半蹲着把膝盖上的土和肩膀上的树叶清理干净后,他缓缓的站了起来。仿佛是小动物警惕四周有没有天敌似的,他反复的观察了一下四周。
接着,他战战兢兢的走上了人行道。刚刚上学的那些学生已经走远了,路上一个人也没有。
他把书包紧紧夹在肋下,摆出一个随时都可以跑走的姿势。看来他是没有放松警戒的打算了。况且,把本来就不擅长运动,如果是魔力很高的人,甚至可以使用瞬间移动。但是他对于整个魔法学,特别是实践部分一点都不擅长。其实他也并不是不会使用,而是基于各种理由,自己把它封印了起来。在今天的日本,这是一件很致命的事情。
话虽如此,但到现在来后悔这件事也是没有用的。现在可不是自责的时候。
现在的他不得不万分谨慎。他不可以被人发现。他必须要像兔子一样警惕,像蛇一样狡猾。就算被骂是胆小鬼,也要像那被丢在路上的超市收据一样,悄悄的生存下去。
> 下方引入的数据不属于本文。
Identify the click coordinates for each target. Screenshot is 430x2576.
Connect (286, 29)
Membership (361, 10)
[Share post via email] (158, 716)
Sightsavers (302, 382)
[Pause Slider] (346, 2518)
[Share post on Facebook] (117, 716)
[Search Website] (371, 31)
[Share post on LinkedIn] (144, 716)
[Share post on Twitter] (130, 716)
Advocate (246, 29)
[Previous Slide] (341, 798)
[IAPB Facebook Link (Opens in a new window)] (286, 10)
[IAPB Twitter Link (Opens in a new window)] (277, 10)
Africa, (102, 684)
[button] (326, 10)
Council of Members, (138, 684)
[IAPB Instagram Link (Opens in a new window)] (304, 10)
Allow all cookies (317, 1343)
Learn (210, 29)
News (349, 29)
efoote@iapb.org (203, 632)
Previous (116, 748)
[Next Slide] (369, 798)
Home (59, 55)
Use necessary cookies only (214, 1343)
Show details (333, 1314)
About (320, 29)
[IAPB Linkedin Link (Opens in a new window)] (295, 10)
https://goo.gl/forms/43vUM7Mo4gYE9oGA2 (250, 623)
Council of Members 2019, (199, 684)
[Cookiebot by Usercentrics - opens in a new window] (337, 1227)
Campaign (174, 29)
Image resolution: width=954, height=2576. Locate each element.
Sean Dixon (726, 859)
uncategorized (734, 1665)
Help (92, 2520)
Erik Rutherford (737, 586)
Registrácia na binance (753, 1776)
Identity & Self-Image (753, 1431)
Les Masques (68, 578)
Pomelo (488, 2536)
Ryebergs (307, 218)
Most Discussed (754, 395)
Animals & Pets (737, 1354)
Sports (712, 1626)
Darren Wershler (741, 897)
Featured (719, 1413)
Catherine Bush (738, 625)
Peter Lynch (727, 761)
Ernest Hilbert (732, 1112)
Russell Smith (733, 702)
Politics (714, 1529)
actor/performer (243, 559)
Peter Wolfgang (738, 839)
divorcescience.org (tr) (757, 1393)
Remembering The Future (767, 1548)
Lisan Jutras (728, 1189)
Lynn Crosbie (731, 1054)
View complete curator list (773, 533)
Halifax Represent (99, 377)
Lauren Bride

他频频观察着自己的左右。没有被人跟踪的感觉。现在卸下防备应该没关系了吧他想到。
他渐渐放松了紧绷的神经。什么事情也没有发生。
终于松了一口气。为什么他一介高中生,从早上开始就非得做出像情报员一样的举动不可呢。虽然他很想发出这样感叹,不过也是有理由的。虽然有的人可能回羡慕他,但对于他来说却是个很严重的问题。